There are few things in life that can make a wallet groan, such as the prospect of paying for a wedding. You want to make the day special by throwing a good bash; but inevitably, there is a cost involved.
How much your wedding costs is down to how much you are prepared to pay and/or how much you are prepared to save or borrow. This is not a guide to help you make floral arrangements on the cheap, but a guide on how to finance your wedding.
The first thing to do is work out how much you can afford. Parents may wish to contribute: if you can, try to get an idea of a figure or an item that they are prepared to pay for. If parents won't be drawn on a possible contribution, assume there won't be one - if they decide to help later on, you will have a much needed surplus or extra spending money for the honeymoon; and, if they don't, you won't need to panic that you haven't paid for everything!
As part of your budget, you will need to ensure you have money available for deposits. The heftiest deposit is likely to be the one required for your reception, but be prepared to pay deposits for a whole host of other costs, too (a registrar will require a deposit, for instance). Before booking anything, find out how the supplier or venue will require you to make payment.
It depends. Different vendors will have different requirements regarding when they would like to be paid. For example, your venue may require a deposit upfront, whereas your musicians might be happy to be paid on the day. Some vendors will require half of their fee upfront and half at a later date. Before booking anything, make sure you know how each of your vendors needs to be paid, and make sure you put enough cash aside for each one.

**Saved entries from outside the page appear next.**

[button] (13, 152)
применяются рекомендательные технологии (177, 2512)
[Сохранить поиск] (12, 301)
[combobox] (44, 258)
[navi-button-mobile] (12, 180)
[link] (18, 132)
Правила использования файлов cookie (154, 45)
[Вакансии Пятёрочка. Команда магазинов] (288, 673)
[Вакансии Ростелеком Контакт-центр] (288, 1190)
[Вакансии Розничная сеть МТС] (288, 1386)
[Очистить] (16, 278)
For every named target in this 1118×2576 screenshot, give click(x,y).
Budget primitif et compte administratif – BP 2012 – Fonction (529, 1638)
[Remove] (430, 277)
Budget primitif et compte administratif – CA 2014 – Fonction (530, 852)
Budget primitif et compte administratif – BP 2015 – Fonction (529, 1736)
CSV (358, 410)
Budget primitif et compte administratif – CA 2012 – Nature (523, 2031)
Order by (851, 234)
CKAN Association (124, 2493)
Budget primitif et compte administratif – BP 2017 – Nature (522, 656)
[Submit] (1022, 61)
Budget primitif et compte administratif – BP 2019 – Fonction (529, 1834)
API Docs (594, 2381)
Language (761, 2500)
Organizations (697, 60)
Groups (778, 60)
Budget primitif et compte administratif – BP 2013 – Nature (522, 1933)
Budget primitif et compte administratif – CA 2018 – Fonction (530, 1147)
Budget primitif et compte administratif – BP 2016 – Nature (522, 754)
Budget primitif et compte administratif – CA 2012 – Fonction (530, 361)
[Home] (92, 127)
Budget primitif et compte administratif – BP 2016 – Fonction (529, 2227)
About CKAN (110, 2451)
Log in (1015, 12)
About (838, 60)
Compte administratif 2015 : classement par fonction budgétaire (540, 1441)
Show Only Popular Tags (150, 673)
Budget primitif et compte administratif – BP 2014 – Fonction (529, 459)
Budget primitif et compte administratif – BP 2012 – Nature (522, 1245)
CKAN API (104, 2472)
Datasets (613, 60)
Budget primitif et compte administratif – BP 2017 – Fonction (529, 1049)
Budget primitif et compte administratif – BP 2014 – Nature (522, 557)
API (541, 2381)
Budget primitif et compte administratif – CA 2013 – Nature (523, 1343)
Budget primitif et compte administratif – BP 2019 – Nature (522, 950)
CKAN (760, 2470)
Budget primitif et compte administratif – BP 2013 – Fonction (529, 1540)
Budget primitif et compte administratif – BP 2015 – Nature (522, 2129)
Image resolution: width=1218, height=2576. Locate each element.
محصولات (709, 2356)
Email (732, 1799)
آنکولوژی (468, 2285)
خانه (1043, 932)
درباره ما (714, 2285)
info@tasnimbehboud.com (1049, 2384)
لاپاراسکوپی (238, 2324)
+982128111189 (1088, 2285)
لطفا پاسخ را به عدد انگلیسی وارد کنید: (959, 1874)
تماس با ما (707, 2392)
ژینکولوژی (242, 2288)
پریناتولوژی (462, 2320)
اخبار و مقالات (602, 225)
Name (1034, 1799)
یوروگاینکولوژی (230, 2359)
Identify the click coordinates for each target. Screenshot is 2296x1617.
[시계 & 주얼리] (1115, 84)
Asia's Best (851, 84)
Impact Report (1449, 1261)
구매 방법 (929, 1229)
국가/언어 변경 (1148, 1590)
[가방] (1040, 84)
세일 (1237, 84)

A lot of vendors will require a deposit upfront, but what if something happens to the vendor between the time you booked them and the big day itself? Your wedding venue could go bankrupt, your hairdresser might have an emergency they can't avoid. What happens then? That's why it's a good idea to pay for your deposits with credit instead of cash. You can always dispute a credit card payment with your card issuer. Your card issuer is not required to refund you, but in certain cases, they might. Or, you might want to consider insurance...
What happens if your venue goes bust two days before your wedding or the person conducting your ceremony doesn't show up? If you do have to cancel, things still have to be paid for and deposits or even full balances may be lost. Wedding insurance gives you peace of mind for your big day. It covers (among other risks):
Remember, however, that there are some things wedding insurance will not cover, like:
As with all insurance policies, don't be driven by price, but by cover. Shop around for the most suitable policy at the most competitive rate and always, always read the small print.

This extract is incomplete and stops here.